I would like to run a cox model on bootstrapped data, 1000 replications. Currently, it takes 1 hour to run the model on the original data. Ultimately I have to repeat this for several models.
The original data (dat) has 2 million observations, only includes variables used in the model, and no missing . I have access to 2 computers.
Any suggestions to make this more efficient?
Here is the code I am working with:
proc surveyselect data=dat out=dat_boot
seed=3446
method=urs
samprate=1
outhits rep=1000;
run;
proc phreg data=dat_boot outest=output covout noprint;
by replicate;
freq numberhits;
class zip a b c;
model time*y(0)=x e x*e a b c;
random zip;
run;
Thanks!
Which estimates are you wanting to bootstrap? Are you trying to get CIs that are not provided? With that many observations, I would think the normal approximation (by using the CL option) should be sufficient for the parameters.
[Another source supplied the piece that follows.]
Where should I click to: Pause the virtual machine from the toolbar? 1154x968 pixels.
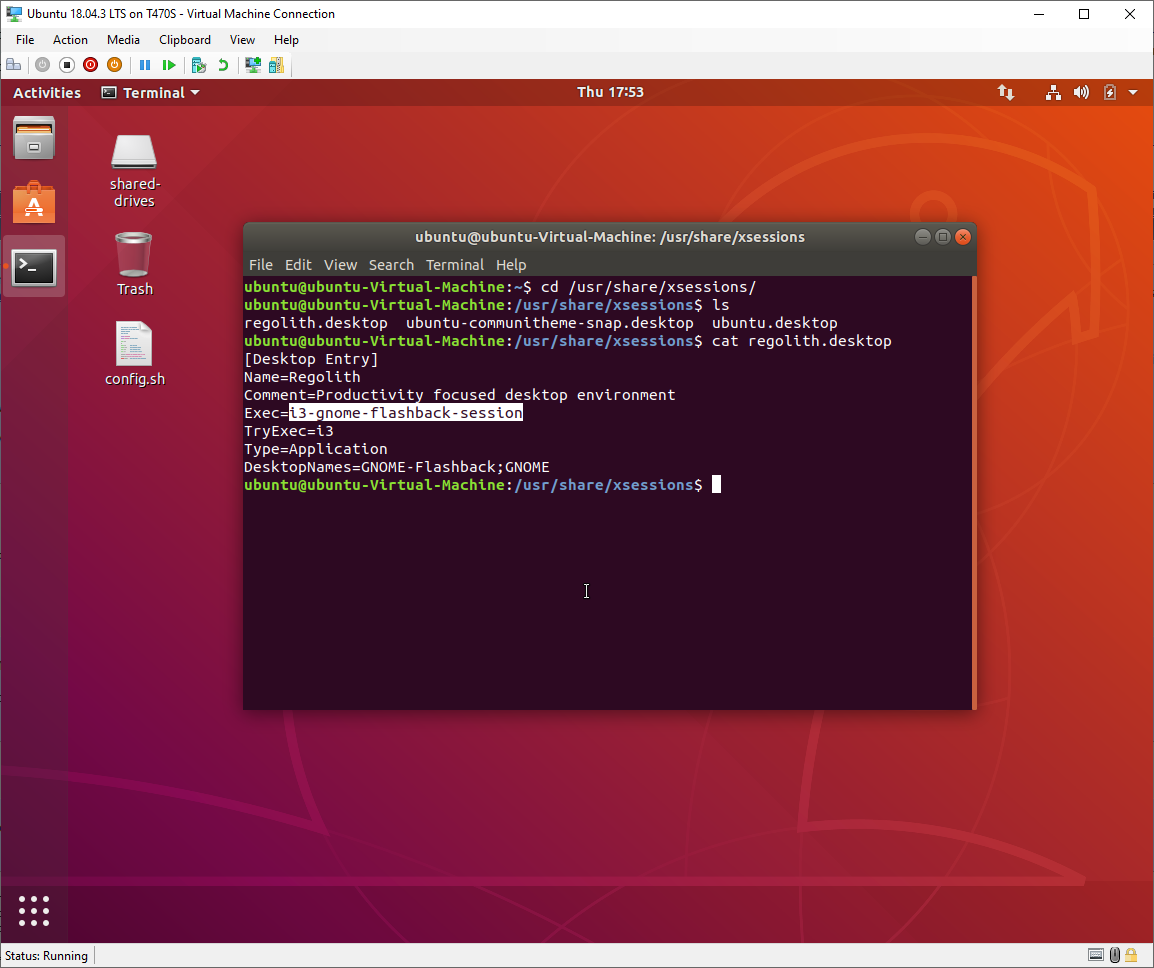coord(145,64)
One option in traditional SAS is to use those two computers in parallel. On one, submit the PROC with
WHERE replicate <= 500;
and the other with
WHERE replicate > 500;
There is a phreg.cox action in SAS Viya, if your company uses Viya. I think it supports the groupby= parameter for BY-group processing across multiple threads.
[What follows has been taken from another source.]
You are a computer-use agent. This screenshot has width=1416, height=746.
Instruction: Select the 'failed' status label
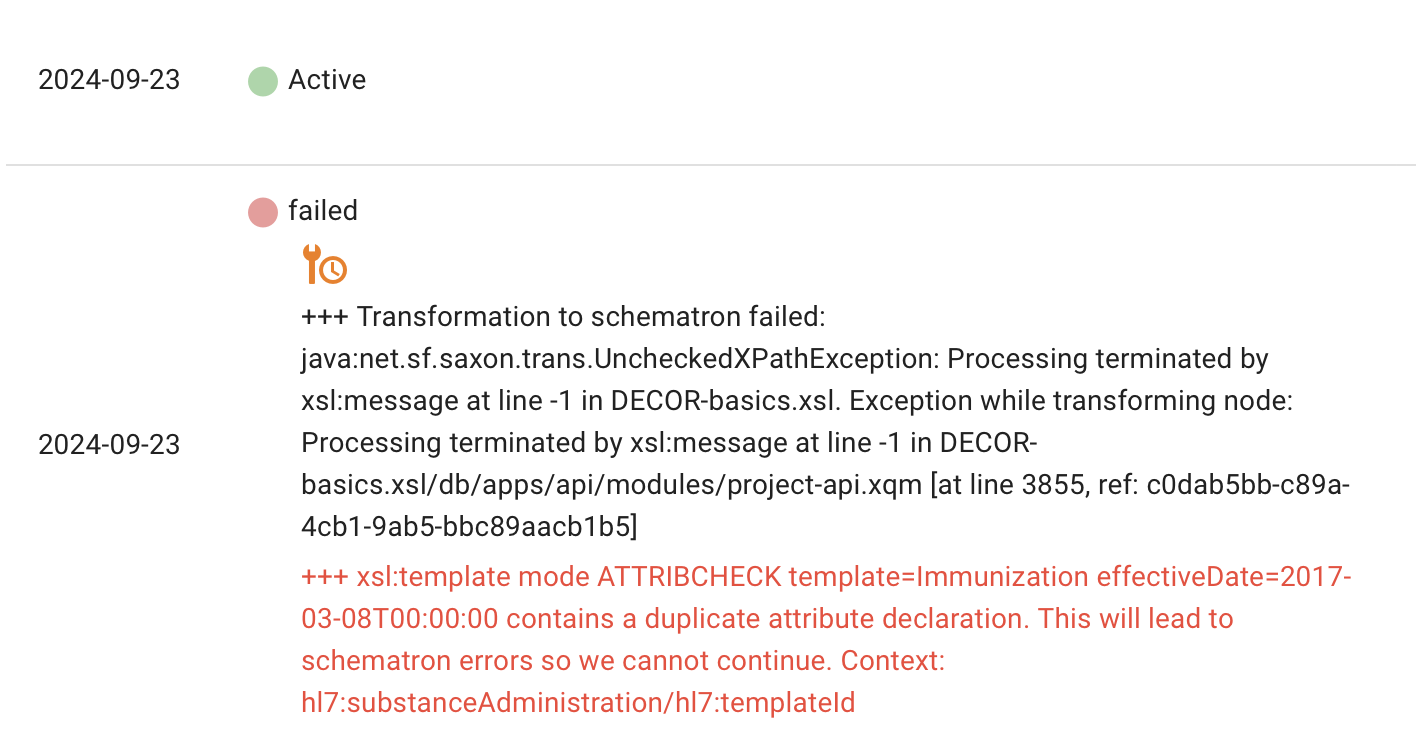323,211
The ESTIMATE statement can provide estimates and CIs for linear combinations of the effect parameters.
To answer your question: if you run multiple copies of SAS on the same PC, you are probably going to compete with yourself for resources. So use multiple computers if you pursue the bootstrap idea.
I wonder whether a Bayesian analysis (using the BAYES statement in PROC PHREG) will give you the distribution of the estimates that you need. Anyway, I am not an expert on survival analysis, so I will let others offer their opinions. Good luck.
@pamplemousse822 wrote:
Does opening multiple SAS sessions on the same computer work? Or would that results in the same run time.
Hi @pamplemousse822,
Look at the processor load (e.g., in Windows task manager) while one SAS session is running your PROC PHREG step. If CPU usage is well below 100%, chances are that you can run two (or more) sessions in parallel without doubling (multiplying) run time. I remember a SAS program (not PROC PHREG, though) running at about 12-13% CPU usage. It was using essentially one of the eight available threads of my workstation's quad-core processor. With six SAS sessions in parallel (working on disjoint subsets of the data) CPU usage went up to about 75% (six threads) and thus I got my results almost six times faster.
Is your data clustered by Zips? If so, you should Google "bootstrapping clustered data", you'll find information about the pitfalls of ignoring the original sample structure when resampling.